#### [SHORT EXERCISE A]
In the Srinagar flyover piece:
(i) Which department revived the flyover-cum-bridge proposal?
(ii) Which road in Rajbagh would the flyover connect to the Sangarmal corridor?
(iii) From which year onward did past Master Plans reject similar proposals?
#### [SHORT EXERCISE B]
Update the Srinagar flyover piece between "This is not a" and "all tell us.", inclusive, with "congestion" replaced by "traffic jams".

#### [EXCERPTED PASSAGE]

— Start —

It is a planning mistake Srinagar cannot afford
Srinagar is once again at a turning point. The recent revival by the R&B Department of a flyover-cum-bridge connecting Convent Road in Rajbagh to the Sangarmal corridor has triggered deep concern among planners, hydrologists, environmentalists, and residents. A blurry walkthrough circulated unofficially suggests that a Detailed Project Report may have been prepared, yet nothing about the proposal reflects the level of professional rigour, planning logic, or public transparency required for a project of this magnitude.
This is not a routine road extension or neighbourhood improvement.
This is a proposal to carve a concrete expressway through Srinagar’s most sensitive riverfront, its most densely inhabited school zone, and the heart of its central business district. It is a proposal that violates the Master Plan, contradicts decades of mobility planning, threatens the Jhelum’s already fragile flood behaviour, and jeopardizes the city’s largest public spaces and school precincts. And worst of all: the flyover does not solve congestion. It relocates it—and makes it worse.
This is not conjecture. It is what traffic science, hydrology, urban design, and global experience all tell us.
Without DPR, Process, and Logic
According to information available, the project appears to have emerged without credible traffic modelling, hydrological analysis, stormwater studies, road geometry checks, or urban design assessments. The circulated visuals lack technical clarity and seem to have been created outside any formal professional framework.
Past Master Plans—from 1971 onwards—rejected similar proposals at far smaller scale. The current plan appears to bypass every safeguard that planning law requires. Bids floated earlier for mobility solutions at Convent and Parimpora were either cancelled or remained inconclusive. How a new DPR surfaced without re-tendering remains unexplained. Who prepared it? Under what mandate? On what data? These are not procedural details; they go to the heart of legitimacy.

— End —

#### [RECORDED DATA]
— Start —

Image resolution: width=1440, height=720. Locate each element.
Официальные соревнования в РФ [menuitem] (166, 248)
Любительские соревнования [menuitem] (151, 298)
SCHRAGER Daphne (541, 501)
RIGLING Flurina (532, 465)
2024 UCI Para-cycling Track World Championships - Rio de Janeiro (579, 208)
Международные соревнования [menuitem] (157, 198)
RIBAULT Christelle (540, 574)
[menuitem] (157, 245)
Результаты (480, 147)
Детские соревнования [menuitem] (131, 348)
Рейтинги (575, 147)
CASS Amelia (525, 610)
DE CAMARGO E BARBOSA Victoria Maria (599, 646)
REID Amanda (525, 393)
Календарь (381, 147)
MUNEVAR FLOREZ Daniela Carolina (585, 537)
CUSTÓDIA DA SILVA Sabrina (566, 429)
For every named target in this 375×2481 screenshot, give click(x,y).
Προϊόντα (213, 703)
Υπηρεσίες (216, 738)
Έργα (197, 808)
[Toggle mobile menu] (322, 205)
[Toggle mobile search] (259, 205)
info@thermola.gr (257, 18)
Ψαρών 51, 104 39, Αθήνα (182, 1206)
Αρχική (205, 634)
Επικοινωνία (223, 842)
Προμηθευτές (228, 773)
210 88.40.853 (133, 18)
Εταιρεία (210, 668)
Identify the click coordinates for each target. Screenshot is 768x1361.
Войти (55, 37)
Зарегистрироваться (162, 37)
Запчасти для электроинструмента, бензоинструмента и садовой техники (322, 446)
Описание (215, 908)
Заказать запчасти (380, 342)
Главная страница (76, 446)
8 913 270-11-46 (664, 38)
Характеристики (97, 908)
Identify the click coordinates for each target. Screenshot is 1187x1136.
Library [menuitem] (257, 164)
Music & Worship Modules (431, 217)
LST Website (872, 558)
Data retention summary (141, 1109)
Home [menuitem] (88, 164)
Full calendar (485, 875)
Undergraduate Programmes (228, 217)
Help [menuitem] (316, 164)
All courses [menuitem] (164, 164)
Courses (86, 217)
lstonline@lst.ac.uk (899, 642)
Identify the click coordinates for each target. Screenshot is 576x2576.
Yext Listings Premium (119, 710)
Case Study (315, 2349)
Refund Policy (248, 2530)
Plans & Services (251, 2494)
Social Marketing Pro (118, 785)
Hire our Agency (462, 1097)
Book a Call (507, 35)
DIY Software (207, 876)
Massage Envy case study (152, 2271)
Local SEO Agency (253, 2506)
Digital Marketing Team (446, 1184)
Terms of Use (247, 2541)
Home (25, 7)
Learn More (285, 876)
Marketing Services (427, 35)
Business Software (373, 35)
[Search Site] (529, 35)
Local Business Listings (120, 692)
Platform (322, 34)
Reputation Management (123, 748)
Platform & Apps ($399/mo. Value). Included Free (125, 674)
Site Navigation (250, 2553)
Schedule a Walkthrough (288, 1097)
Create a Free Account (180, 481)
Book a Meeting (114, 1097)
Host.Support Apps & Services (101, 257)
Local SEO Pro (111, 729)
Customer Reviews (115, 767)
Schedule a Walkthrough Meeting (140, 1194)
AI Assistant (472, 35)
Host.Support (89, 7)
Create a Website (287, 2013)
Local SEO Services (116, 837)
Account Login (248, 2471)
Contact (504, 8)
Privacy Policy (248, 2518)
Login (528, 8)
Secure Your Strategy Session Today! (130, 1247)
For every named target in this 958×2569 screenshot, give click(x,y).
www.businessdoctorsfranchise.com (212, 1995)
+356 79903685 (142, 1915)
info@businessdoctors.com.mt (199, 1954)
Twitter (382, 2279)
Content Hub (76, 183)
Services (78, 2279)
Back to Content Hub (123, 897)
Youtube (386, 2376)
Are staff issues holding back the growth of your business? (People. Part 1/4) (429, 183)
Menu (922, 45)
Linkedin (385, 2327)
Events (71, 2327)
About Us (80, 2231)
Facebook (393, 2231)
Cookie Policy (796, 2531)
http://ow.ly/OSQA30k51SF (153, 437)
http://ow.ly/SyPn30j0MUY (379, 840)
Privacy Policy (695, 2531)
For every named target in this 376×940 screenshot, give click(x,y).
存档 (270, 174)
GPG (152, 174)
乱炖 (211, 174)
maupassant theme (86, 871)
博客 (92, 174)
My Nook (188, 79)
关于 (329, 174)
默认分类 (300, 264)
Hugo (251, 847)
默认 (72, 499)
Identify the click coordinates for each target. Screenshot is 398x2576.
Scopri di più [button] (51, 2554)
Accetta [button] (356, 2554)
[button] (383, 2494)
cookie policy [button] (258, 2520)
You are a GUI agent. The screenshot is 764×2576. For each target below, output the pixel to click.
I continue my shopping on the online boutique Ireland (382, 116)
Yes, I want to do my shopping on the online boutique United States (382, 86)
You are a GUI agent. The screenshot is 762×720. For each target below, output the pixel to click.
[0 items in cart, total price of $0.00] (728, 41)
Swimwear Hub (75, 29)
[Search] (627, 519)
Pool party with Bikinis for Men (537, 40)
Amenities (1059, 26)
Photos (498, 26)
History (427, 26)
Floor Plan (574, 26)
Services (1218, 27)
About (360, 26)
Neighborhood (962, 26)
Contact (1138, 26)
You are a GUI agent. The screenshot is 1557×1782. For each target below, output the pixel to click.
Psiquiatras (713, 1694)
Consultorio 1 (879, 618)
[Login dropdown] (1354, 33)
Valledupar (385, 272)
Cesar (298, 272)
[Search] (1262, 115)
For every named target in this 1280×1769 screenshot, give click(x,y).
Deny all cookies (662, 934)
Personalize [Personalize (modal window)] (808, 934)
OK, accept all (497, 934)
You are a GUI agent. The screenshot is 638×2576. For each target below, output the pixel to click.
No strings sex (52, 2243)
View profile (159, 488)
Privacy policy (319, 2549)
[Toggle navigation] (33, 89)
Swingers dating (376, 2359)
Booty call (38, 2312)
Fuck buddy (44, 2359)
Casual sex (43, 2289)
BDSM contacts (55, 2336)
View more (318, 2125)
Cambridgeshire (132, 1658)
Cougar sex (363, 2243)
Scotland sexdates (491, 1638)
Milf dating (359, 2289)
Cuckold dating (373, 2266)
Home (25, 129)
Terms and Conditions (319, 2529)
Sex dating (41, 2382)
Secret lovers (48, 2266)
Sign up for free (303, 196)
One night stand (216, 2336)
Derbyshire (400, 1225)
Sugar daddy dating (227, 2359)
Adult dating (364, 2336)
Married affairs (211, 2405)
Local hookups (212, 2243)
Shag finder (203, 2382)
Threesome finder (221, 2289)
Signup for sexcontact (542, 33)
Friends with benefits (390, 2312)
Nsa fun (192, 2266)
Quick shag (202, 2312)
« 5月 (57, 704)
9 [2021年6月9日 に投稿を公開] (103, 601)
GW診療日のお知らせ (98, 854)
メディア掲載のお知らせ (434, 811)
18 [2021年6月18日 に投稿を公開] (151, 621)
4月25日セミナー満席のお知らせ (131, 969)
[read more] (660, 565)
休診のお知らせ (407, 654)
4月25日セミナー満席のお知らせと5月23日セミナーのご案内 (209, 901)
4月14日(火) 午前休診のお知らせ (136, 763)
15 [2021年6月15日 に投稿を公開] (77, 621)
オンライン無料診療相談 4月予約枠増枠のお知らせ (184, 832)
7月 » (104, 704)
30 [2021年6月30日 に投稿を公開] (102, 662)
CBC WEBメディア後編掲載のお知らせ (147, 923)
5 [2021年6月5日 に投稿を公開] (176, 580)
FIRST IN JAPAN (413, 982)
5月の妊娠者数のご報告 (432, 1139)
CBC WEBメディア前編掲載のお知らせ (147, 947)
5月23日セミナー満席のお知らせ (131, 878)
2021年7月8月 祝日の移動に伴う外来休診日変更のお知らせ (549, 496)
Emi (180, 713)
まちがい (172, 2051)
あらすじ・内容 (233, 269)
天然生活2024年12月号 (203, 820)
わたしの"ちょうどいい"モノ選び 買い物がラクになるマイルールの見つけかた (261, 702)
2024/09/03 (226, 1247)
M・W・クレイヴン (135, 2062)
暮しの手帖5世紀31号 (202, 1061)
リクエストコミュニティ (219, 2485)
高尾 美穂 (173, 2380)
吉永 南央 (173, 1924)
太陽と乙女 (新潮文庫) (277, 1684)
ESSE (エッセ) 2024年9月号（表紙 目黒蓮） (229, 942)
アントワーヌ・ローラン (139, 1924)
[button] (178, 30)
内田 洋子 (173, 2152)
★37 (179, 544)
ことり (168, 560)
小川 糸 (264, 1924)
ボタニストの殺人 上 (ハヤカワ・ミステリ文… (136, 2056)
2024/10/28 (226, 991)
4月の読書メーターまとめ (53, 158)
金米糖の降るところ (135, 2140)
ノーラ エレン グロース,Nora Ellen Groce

— End —

#### [WRITTEN RESPONSE A]
(i) The R&B Department
(ii) Convent Road
(iii) 1971

#### [WRITTEN RESPONSE B]
This is not a routine road extension or neighbourhood improvement.
This is a proposal to carve a concrete expressway through Srinagar’s most sensitive riverfront, its most densely inhabited school zone, and the heart of its central business district. It is a proposal that violates the Master Plan, contradicts decades of mobility planning, threatens the Jhelum’s already fragile flood behaviour, and jeopardizes the city’s largest public spaces and school precincts. And worst of all: the flyover does not solve traffic jams. It relocates it—and makes it worse.
This is not conjecture. It is what traffic science, hydrology, urban design, and global experience all tell us.